To develop a more complete picture, Tindall looks at three recent Supreme Court cases. In these cases, the Court shifts from implied preemption, which, according to Tindall, suggests that it would not find a state tort claim preempted. So, to determine whether the Texas Wrongful Death Act (WDA) has been preempted, he argues for a two-pronged preemption test. Does the WDA create an obstacle for federal law (namely, the Immigration Reform and Control Act of 1986) and federal policy? And, if a conflict exists, does federal law preempt the WDA? Finally, according to this analysis, Tindall concludes that the Supreme Court would not hold that federal law preempts the Texas Wrongful Death Act. Rather, the Court’s reasoning will most likely split between answering the two questions of the two-pronged test.
Michael J. Sandel
89 Texas L. Rev. 687
In Minerva’s Owl, Professor Abramson presents an account of the tradition of Western political thought. Professor Sandel finds that the distinctive appeal of Abramson’s book is the conflict between two rival ways of thinking about politics. The first, associated with an ancient way of thinking, holds that politics should seek to cultivate virtue and promote the good life. The second view rejects state affirmation of any particular conception of the good life.
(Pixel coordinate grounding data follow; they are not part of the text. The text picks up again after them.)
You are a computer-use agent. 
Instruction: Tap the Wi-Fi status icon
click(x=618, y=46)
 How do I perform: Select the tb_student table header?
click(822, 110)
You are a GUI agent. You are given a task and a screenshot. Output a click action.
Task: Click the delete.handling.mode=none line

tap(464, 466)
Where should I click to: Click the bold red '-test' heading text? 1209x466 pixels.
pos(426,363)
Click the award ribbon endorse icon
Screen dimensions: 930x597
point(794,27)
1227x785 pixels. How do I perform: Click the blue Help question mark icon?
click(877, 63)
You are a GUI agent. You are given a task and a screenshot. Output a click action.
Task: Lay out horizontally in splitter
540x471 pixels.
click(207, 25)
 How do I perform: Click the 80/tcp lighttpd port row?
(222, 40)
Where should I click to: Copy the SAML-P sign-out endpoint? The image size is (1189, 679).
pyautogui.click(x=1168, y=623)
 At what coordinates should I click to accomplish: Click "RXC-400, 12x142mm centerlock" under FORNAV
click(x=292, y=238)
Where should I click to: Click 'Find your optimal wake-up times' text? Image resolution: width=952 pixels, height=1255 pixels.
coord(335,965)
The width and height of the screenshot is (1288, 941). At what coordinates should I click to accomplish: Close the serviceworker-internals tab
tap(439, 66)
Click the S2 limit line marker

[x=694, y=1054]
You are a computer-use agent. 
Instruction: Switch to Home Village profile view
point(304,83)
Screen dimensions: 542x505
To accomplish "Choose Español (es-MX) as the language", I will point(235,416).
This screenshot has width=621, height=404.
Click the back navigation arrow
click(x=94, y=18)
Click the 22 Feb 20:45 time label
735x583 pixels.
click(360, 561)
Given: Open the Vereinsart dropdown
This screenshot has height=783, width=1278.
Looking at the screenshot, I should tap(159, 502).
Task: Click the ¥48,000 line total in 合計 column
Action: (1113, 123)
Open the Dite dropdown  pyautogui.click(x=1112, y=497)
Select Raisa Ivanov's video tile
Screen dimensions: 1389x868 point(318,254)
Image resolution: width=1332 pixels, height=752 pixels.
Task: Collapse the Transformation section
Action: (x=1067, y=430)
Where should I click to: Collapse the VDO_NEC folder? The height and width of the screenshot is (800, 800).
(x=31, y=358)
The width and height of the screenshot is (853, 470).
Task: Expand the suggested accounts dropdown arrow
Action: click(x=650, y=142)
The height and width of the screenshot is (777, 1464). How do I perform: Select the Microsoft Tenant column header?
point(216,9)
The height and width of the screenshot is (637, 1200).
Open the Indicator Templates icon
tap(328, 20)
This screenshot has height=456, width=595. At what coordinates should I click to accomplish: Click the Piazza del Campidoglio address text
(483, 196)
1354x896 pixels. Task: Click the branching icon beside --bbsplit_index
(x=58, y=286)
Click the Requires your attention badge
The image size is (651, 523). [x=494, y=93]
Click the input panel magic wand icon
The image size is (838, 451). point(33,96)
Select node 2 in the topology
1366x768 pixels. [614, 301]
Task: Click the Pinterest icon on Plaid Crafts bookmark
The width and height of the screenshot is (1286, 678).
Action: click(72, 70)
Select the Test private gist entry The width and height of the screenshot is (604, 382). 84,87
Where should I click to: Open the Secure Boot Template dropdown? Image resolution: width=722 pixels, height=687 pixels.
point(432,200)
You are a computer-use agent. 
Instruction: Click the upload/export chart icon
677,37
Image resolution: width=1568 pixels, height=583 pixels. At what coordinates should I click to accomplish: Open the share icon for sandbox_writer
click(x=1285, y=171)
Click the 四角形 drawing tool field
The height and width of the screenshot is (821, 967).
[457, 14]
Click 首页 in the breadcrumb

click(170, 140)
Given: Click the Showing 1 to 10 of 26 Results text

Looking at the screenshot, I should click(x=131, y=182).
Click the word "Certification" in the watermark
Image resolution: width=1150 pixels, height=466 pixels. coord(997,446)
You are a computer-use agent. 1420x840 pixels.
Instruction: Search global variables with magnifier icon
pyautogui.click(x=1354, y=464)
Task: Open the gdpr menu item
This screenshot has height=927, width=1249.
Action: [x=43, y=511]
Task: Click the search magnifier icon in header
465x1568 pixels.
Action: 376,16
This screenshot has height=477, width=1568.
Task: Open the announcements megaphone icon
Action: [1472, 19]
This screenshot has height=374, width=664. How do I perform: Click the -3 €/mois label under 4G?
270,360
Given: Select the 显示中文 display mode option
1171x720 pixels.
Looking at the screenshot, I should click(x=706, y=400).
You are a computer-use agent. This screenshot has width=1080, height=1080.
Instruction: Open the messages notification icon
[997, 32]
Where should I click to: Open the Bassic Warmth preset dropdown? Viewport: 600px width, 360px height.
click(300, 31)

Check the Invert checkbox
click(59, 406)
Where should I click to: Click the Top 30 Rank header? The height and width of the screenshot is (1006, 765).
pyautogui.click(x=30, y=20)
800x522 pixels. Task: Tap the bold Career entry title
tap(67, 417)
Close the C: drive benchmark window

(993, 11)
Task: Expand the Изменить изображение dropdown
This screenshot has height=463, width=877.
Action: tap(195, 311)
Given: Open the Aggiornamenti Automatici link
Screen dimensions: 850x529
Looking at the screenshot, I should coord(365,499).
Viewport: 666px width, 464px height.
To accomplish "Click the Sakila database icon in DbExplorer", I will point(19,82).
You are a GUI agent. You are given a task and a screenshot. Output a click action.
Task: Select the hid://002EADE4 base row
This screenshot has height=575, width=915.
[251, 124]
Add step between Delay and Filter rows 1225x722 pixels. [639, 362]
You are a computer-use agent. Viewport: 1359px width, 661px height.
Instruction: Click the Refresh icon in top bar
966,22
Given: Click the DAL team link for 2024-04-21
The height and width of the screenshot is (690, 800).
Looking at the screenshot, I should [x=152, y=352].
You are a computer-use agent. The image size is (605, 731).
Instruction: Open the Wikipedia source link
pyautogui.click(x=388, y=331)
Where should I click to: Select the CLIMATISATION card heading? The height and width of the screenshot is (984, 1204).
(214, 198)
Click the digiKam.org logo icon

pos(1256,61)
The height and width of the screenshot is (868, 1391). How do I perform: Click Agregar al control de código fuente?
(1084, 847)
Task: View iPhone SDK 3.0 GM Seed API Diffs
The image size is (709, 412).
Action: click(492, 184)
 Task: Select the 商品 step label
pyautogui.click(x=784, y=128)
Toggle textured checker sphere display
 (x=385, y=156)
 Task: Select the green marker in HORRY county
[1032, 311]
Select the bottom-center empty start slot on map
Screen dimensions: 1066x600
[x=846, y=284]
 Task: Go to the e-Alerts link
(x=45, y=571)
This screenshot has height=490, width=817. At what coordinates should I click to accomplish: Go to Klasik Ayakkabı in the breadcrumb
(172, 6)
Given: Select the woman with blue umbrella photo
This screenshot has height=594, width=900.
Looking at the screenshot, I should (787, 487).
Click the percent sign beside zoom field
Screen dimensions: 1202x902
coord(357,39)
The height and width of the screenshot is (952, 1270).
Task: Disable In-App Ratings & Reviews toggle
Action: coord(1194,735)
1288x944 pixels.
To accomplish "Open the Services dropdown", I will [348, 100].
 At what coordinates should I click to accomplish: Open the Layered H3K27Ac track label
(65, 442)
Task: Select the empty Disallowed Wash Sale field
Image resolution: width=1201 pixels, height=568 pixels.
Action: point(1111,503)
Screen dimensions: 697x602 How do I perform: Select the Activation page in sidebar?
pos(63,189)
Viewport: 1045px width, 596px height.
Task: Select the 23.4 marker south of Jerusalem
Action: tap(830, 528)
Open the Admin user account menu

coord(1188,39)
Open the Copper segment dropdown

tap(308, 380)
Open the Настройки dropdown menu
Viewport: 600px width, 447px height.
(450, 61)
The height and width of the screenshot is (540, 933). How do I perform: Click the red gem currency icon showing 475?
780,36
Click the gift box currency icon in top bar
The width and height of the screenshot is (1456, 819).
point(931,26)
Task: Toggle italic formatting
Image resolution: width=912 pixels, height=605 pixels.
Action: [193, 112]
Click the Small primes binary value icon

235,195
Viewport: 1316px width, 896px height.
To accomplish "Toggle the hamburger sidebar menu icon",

Abramson, writes Sandel, leans toward the modern viewpoint as he worries that a politics of virtue is a judgmental politics, at odds with democracy and individual choice. However, he is also drawn towards the idea that politics should aim at higher ideals than toleration and choice.
To illustrate, Abramson discusses Socrates’ moral and political vision and how his engagement with Socrates’ work has changed over time. He then turns toward modern political thinkers, such as Hobbes and Locke, which he finds disappointing, each in their own way. As it turns out, Abramson’s favorite modern political thinker is Rousseau, who, notes Sandel, is arguably the least liberal.